Another possible source of interference is 3-hydroxykynurenine (3-HK), which may also react in the L-Kyn assay (see
Figure 2). Reported urinary concentrations of 3-HK range from 1.0–3.4 µmol/mmol creatinine [
46], suggesting that the measured L-Kyn levels in Nigerian CRC participant samples could reflect a combined signal from both L-Kyn and 3-HK. However, our LC-MS/MS assay did not target 3-HK, so its levels in these samples remain unknown. Further studies are needed to quantify urinary 3-HK and to confirm whether it contributes to color formation in this assay, which may help explain the bias observed in the Bland–Altman plot. Aromatic primary amines/anilines with available NH or NH
2 moieties can also potentially interfere by also generating diazonium salts that react with the 2-naphtholoxide, producing color.

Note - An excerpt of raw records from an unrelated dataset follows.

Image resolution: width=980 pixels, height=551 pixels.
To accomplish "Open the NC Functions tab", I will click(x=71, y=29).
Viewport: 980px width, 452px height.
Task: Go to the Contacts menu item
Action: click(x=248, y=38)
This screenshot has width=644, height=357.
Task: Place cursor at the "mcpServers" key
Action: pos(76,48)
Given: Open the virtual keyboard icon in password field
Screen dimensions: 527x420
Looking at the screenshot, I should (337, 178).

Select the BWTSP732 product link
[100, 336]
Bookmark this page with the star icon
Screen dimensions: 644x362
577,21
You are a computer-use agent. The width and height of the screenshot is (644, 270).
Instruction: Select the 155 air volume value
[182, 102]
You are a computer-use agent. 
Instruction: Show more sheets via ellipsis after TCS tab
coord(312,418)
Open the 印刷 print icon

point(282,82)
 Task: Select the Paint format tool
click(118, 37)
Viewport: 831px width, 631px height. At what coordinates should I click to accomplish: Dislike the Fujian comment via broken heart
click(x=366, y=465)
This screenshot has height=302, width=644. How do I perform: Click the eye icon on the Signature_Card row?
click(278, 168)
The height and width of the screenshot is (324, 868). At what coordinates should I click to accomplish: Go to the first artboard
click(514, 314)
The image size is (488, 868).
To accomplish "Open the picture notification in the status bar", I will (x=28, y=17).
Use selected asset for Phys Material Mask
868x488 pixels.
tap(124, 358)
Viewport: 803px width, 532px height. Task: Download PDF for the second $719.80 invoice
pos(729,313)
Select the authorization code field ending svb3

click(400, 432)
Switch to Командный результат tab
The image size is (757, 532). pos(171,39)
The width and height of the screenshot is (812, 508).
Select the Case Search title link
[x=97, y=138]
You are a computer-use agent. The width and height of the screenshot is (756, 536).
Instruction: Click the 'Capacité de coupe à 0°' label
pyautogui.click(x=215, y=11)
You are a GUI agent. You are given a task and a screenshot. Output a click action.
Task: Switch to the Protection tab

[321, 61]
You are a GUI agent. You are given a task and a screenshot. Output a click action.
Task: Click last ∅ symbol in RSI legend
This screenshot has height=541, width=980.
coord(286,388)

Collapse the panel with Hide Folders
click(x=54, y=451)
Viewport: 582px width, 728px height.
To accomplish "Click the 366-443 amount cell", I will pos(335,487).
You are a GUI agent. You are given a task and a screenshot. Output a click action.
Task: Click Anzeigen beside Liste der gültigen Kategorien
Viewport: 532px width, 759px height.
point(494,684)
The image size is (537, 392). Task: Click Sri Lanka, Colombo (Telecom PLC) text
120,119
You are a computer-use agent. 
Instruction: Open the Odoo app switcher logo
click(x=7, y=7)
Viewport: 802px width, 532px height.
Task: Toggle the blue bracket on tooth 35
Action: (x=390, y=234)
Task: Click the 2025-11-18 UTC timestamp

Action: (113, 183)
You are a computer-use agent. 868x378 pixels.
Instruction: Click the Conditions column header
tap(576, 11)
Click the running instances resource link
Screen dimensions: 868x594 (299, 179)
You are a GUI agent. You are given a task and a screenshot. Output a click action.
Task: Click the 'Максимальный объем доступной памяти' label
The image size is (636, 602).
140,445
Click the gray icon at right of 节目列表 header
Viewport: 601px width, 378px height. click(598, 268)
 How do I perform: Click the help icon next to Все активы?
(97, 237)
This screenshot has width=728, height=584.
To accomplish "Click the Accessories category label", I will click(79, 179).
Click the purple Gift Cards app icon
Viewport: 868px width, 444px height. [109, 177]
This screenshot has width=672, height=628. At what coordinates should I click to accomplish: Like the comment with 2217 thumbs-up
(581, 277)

Detection ranges in serum are still higher than we would ideally like to see and could benefit from further refinement to remove the background color or to concentrate L-Kyn. Further validation across larger and more diverse patient populations is necessary to fully assess the assay’s clinical applicability and robustness. Future work should explore the integration of this method into robotic, POC diagnostic devices such as our metabolomic biosensor [
39] and evaluate its performance in detecting L-Kyn across a broader range of L-Kyn-related pathologies. This work lays the foundation for integrating the assay into our automated POC diagnostic platform [
39], which we have been successfully used to implement many other colorimetric metabolite tests. By fully characterizing the chemistry, validating performance, and minimizing required sample preparation, we have ensured that this L-Kyn assay is ready for the next phase of integration into our biosensor platform.